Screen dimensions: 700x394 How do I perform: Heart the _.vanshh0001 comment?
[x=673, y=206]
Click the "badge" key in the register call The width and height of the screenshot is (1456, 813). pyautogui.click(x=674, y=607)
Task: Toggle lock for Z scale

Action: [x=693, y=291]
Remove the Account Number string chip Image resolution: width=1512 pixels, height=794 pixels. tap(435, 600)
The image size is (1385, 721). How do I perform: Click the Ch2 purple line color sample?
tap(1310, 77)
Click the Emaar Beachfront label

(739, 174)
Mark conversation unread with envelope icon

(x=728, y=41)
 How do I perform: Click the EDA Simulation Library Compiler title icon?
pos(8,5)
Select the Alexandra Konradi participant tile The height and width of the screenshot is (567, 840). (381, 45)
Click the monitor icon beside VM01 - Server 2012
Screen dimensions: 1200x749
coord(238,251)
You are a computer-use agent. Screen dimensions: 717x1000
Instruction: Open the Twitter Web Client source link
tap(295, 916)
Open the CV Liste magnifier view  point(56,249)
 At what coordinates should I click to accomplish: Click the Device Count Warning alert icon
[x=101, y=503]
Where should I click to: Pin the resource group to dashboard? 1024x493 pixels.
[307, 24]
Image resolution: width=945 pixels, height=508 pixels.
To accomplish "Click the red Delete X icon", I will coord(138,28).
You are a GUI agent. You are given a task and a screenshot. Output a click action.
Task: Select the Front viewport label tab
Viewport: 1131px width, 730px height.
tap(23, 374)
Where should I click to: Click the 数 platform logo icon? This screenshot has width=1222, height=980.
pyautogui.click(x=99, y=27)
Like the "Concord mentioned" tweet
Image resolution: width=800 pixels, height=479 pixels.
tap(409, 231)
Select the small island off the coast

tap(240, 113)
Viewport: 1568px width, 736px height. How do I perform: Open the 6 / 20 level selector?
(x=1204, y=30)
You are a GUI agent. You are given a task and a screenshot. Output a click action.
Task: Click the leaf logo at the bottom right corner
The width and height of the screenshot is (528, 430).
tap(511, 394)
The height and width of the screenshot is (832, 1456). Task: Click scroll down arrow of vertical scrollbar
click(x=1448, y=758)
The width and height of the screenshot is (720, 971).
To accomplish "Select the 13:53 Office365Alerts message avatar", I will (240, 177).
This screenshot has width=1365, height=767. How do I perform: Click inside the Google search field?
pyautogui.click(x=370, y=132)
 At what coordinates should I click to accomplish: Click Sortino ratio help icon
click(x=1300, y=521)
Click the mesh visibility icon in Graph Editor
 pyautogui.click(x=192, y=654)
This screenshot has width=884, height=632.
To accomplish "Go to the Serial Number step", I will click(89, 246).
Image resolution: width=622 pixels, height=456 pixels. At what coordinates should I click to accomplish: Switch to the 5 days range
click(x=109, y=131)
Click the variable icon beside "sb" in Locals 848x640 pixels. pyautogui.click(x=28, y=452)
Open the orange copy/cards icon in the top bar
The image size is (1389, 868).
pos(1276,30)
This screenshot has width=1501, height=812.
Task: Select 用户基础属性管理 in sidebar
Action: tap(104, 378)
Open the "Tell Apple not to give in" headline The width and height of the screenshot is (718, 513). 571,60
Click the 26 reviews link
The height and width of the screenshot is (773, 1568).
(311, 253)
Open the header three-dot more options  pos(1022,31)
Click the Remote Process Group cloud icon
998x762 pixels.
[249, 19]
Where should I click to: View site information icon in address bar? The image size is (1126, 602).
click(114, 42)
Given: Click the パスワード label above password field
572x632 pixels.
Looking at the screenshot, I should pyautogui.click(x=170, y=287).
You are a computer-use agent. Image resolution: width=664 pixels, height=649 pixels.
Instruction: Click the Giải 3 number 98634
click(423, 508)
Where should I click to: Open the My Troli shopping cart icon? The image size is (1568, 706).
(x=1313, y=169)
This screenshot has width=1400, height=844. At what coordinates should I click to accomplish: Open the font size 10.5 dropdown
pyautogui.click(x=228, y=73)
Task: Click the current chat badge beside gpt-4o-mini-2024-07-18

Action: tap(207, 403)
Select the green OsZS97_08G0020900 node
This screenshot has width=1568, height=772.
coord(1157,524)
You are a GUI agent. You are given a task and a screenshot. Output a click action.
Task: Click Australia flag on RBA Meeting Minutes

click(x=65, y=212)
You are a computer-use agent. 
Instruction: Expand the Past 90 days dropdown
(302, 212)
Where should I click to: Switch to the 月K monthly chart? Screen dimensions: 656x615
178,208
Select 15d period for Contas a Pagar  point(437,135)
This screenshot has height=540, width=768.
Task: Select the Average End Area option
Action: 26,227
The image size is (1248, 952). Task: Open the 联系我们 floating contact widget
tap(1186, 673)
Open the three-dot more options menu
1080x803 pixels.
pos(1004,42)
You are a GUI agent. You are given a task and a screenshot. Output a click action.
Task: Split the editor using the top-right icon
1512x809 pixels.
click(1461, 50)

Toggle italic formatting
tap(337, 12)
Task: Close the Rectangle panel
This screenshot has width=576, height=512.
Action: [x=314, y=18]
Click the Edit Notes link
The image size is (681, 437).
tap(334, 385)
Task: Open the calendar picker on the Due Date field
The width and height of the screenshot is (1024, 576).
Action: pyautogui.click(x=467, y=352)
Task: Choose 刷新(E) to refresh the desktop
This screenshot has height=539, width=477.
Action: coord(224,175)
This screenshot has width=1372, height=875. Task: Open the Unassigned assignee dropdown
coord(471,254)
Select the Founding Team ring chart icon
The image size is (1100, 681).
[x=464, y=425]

+---+

Reproduce all of the records above, swapping "How do I perform" for "How can I do" and leaving everything else unchanged.

Screen dimensions: 700x394 How can I do: Heart the _.vanshh0001 comment?
[x=673, y=206]
Click the "badge" key in the register call The width and height of the screenshot is (1456, 813). pyautogui.click(x=674, y=607)
Task: Toggle lock for Z scale

Action: [x=693, y=291]
Remove the Account Number string chip Image resolution: width=1512 pixels, height=794 pixels. tap(435, 600)
The image size is (1385, 721). How can I do: Click the Ch2 purple line color sample?
tap(1310, 77)
Click the Emaar Beachfront label

(739, 174)
Mark conversation unread with envelope icon

(x=728, y=41)
 How can I do: Click the EDA Simulation Library Compiler title icon?
pos(8,5)
Select the Alexandra Konradi participant tile The height and width of the screenshot is (567, 840). (381, 45)
Click the monitor icon beside VM01 - Server 2012
Screen dimensions: 1200x749
coord(238,251)
You are a computer-use agent. Screen dimensions: 717x1000
Instruction: Open the Twitter Web Client source link
tap(295, 916)
Open the CV Liste magnifier view  point(56,249)
 At what coordinates should I click to accomplish: Click the Device Count Warning alert icon
[x=101, y=503]
Where should I click to: Pin the resource group to dashboard? 1024x493 pixels.
[307, 24]
Image resolution: width=945 pixels, height=508 pixels.
To accomplish "Click the red Delete X icon", I will coord(138,28).
You are a GUI agent. You are given a task and a screenshot. Output a click action.
Task: Select the Front viewport label tab
Viewport: 1131px width, 730px height.
tap(23, 374)
Where should I click to: Click the 数 platform logo icon? This screenshot has width=1222, height=980.
pyautogui.click(x=99, y=27)
Like the "Concord mentioned" tweet
Image resolution: width=800 pixels, height=479 pixels.
tap(409, 231)
Select the small island off the coast

tap(240, 113)
Viewport: 1568px width, 736px height. How can I do: Open the 6 / 20 level selector?
(x=1204, y=30)
You are a GUI agent. You are given a task and a screenshot. Output a click action.
Task: Click the leaf logo at the bottom right corner
The width and height of the screenshot is (528, 430).
tap(511, 394)
The height and width of the screenshot is (832, 1456). Task: Click scroll down arrow of vertical scrollbar
click(x=1448, y=758)
The width and height of the screenshot is (720, 971).
To accomplish "Select the 13:53 Office365Alerts message avatar", I will (240, 177).
This screenshot has width=1365, height=767. How can I do: Click inside the Google search field?
pyautogui.click(x=370, y=132)
 At what coordinates should I click to accomplish: Click Sortino ratio help icon
click(x=1300, y=521)
Click the mesh visibility icon in Graph Editor
 pyautogui.click(x=192, y=654)
This screenshot has width=884, height=632.
To accomplish "Go to the Serial Number step", I will click(89, 246).
Image resolution: width=622 pixels, height=456 pixels. At what coordinates should I click to accomplish: Switch to the 5 days range
click(x=109, y=131)
Click the variable icon beside "sb" in Locals 848x640 pixels. pyautogui.click(x=28, y=452)
Open the orange copy/cards icon in the top bar
The image size is (1389, 868).
pos(1276,30)
This screenshot has width=1501, height=812.
Task: Select 用户基础属性管理 in sidebar
Action: tap(104, 378)
Open the "Tell Apple not to give in" headline The width and height of the screenshot is (718, 513). 571,60
Click the 26 reviews link
The height and width of the screenshot is (773, 1568).
(311, 253)
Open the header three-dot more options  pos(1022,31)
Click the Remote Process Group cloud icon
998x762 pixels.
[249, 19]
Where should I click to: View site information icon in address bar? The image size is (1126, 602).
click(114, 42)
Given: Click the パスワード label above password field
572x632 pixels.
Looking at the screenshot, I should pyautogui.click(x=170, y=287).
You are a computer-use agent. Image resolution: width=664 pixels, height=649 pixels.
Instruction: Click the Giải 3 number 98634
click(423, 508)
Where should I click to: Open the My Troli shopping cart icon? The image size is (1568, 706).
(x=1313, y=169)
This screenshot has width=1400, height=844. At what coordinates should I click to accomplish: Open the font size 10.5 dropdown
pyautogui.click(x=228, y=73)
Task: Click the current chat badge beside gpt-4o-mini-2024-07-18

Action: tap(207, 403)
Select the green OsZS97_08G0020900 node
This screenshot has width=1568, height=772.
coord(1157,524)
You are a GUI agent. You are given a task and a screenshot. Output a click action.
Task: Click Australia flag on RBA Meeting Minutes

click(x=65, y=212)
You are a computer-use agent. 
Instruction: Expand the Past 90 days dropdown
(302, 212)
Where should I click to: Switch to the 月K monthly chart? Screen dimensions: 656x615
178,208
Select 15d period for Contas a Pagar  point(437,135)
This screenshot has height=540, width=768.
Task: Select the Average End Area option
Action: 26,227
The image size is (1248, 952). Task: Open the 联系我们 floating contact widget
tap(1186, 673)
Open the three-dot more options menu
1080x803 pixels.
pos(1004,42)
You are a GUI agent. You are given a task and a screenshot. Output a click action.
Task: Split the editor using the top-right icon
1512x809 pixels.
click(1461, 50)

Toggle italic formatting
tap(337, 12)
Task: Close the Rectangle panel
This screenshot has width=576, height=512.
Action: [x=314, y=18]
Click the Edit Notes link
The image size is (681, 437).
tap(334, 385)
Task: Open the calendar picker on the Due Date field
The width and height of the screenshot is (1024, 576).
Action: pyautogui.click(x=467, y=352)
Task: Choose 刷新(E) to refresh the desktop
This screenshot has height=539, width=477.
Action: coord(224,175)
This screenshot has width=1372, height=875. Task: Open the Unassigned assignee dropdown
coord(471,254)
Select the Founding Team ring chart icon
The image size is (1100, 681).
[x=464, y=425]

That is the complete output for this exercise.